DIARIO DE UN ESCRITOR
Estes Park, 13 de junio de 2013
Camino
de Colorado nos enteramos de que hay cinco o seis fuegos forestales
incontrolados por los alrededores de Denver. Quizá no nos afecten. Colorado es
muy grande y cuadrado. Pero estaremos alerta por si alguna carretera está
cortada y nos desvían.
Durante
el primer tramo del viaje de 400 millas, algo más de 600 kilómetros, conduce MJ
y yo miro el paisaje y dormito intermitentemente bajo mis gafas de sol. Esos
sueños, que no duran más allá de diez minutos, reconfortan tanto como una buena
siesta. Bigas Luna me confesaba que solía dormirse en medio de una buena
película, porque no veía películas malas las veces que iba al cine. Le entendí
enseguida. Yo también lo hago. Cabeceo unos minutos y me despierto como si
fuera otro.
No
he borrado todavía su correo electrónico, como si fuera a responderme. No he
borrado su número de teléfono, como si fuera a cogerlo y hablarme. Me falta la
sensación de su muerte que no me ha llegado, así es que cuando me acuerdo de él
me lo imagino pletórico de vida e ilusiones, la última vez que lo vi en un
vestíbulo de Barcelona.
Mientras
dormito, trabajo. Tengo en la cabeza una serie de capítulos de Brother y debería apuntármelos para que
no se me olviden algunos detalles cuando empiece la novela un día de estos. La
pareja formada por Cain Brother y Tina Blondie pernoctará en la cabaña de un
huraño cocinero ruso de Alaska, eso ya lo tengo decidido. Y antes pasará unos
días en ese enorme bosque de Oregón, infinito, comiendo ardillas. Y permanecerá
unos días escondida en Yakutak, misterioso pueblo de Alaska en el que sentí
vibraciones especiales, tras pasar unos días en el ferry, durmiendo en cubierta
y trabando amistad con alguno de esos tipos solitarios que van a enterrarse a la última frontera. Hacerlos pasar por
Salt Lake City sólo tiene algún sentido si conocen a un piadoso mormón de
corbata, chaqueta y ceremonia semanal en el Tabernáculo. Cain Brother intentará
rentabilizar el encuentro con ese mormón cincuentón y padre de siete hijos,
todos los que Dios le ha dado a su santa esposa, con una máquina polaroid de
segunda mano que le compra a un chino. Voy a sacar chinos de restaurante,
además de mejicanos que como Fred Vargas, el coprotagonista de La Frontera Sur, están recuperando lo
que los gringos le robaron. El chino prestidigitador de Alaska no puede faltar.

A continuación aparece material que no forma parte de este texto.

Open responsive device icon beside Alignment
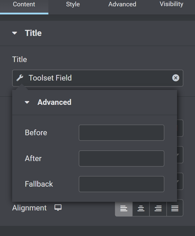pyautogui.click(x=58, y=208)
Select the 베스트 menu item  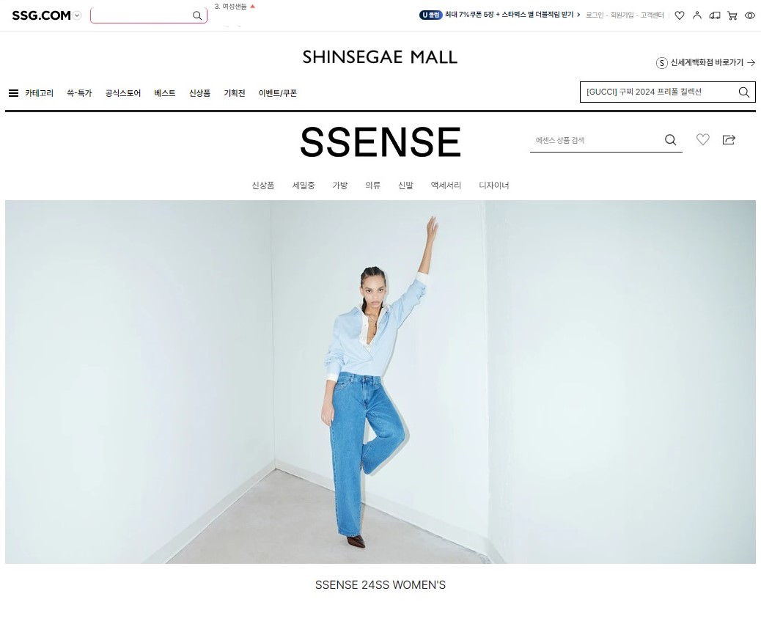[164, 93]
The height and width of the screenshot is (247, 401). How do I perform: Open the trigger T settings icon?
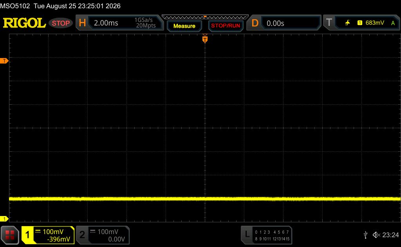329,23
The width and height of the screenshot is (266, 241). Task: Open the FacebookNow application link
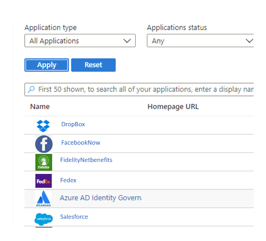click(x=81, y=143)
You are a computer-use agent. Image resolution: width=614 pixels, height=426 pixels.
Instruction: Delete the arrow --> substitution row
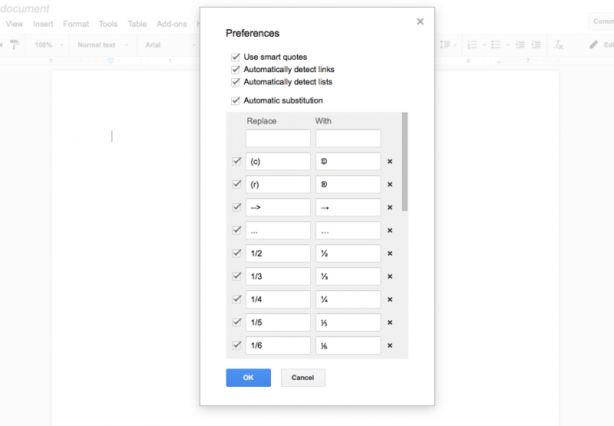click(390, 207)
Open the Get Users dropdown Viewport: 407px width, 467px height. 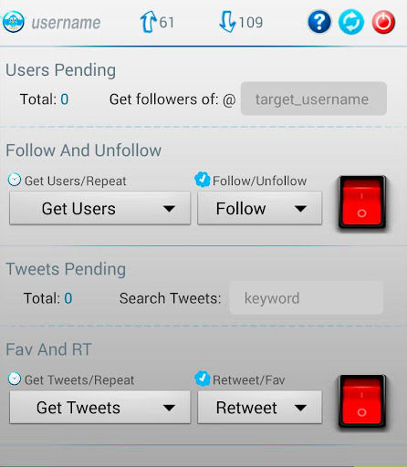pos(100,208)
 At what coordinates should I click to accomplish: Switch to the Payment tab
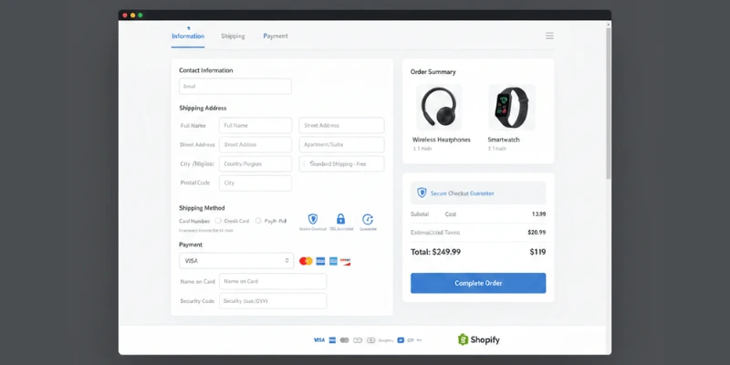[276, 36]
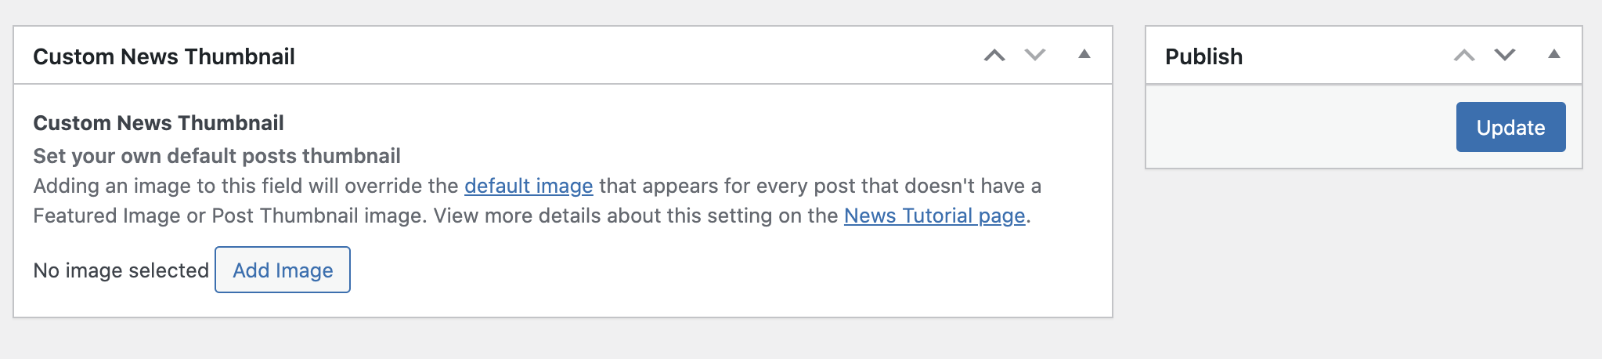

¿Tendrá Cain Brother los rasgos de Jack Swan o los de Brad Pitt en California? Creo que God Father será,
además de alcohólico terminal con una cirrosis avanzada que no le va a permitir
vivir más allá del verano, pastor de la iglesia de Las Cuatro Esquinas, una de
las muchas sectas que abundan como setas en los bosques en otoño. En uno de los
capítulos, en un garaje de Escondido, entre los suyos, cuando ya le quede poca
vida, el padre de Cain, sin acento, y Abel confesará en público su horrible pecado
y éste será un dato muy relevante de la novela que habrá que encajar sin que
chirríe el conjunto. Cain Brother está traumatizado porque su madre le abandonó
nada más nacer. La busca. Tiene una leve pista. Una vez, cuando estaba en
presidio pagando por el crimen que cometió Abel Brother, recibió una extraña
postal de Alaska. De esa postal no se desprende. Tina Blondie le pedirá a un
amigo gordo, quizá el ogro que vi en Motel 6 de Salt Lake City, un tatuaje en
la ingle. No, al ogro le voy a dar otro papel, tendrá una lucha titánica con
Cain. Abel Brother nunca ha estado muy enamorado de Tina Blondie, a la que
tiene como una simple posesión, por eso no perdona que su hermano se la haya
robado, porque es tan suya como el plasma o la camioneta pickup azul con la que
remonta Estados Unidos tras la pista de su hermano. La amistad entre Abel Brother
y el navajo Wind of Aspen viene de cuando ambos cometieron el atraco por el que
pagó Cain Brother. Wind of Aspen, como buena parte de los de su raza, será un
tipo callado. Si se enrola en la operación de rastreo es únicamente porque le
debe un favor al mayor de los Brother y así considera pagada la deuda.
Cuando
despierto estamos parados en una gasolinera y hemos hecho la mitad del camino. Sopla
viento fuerte, que zarandea la portezuela del coche, y huele la atmósfera a
incendio. Procedemos al relevo de conductor.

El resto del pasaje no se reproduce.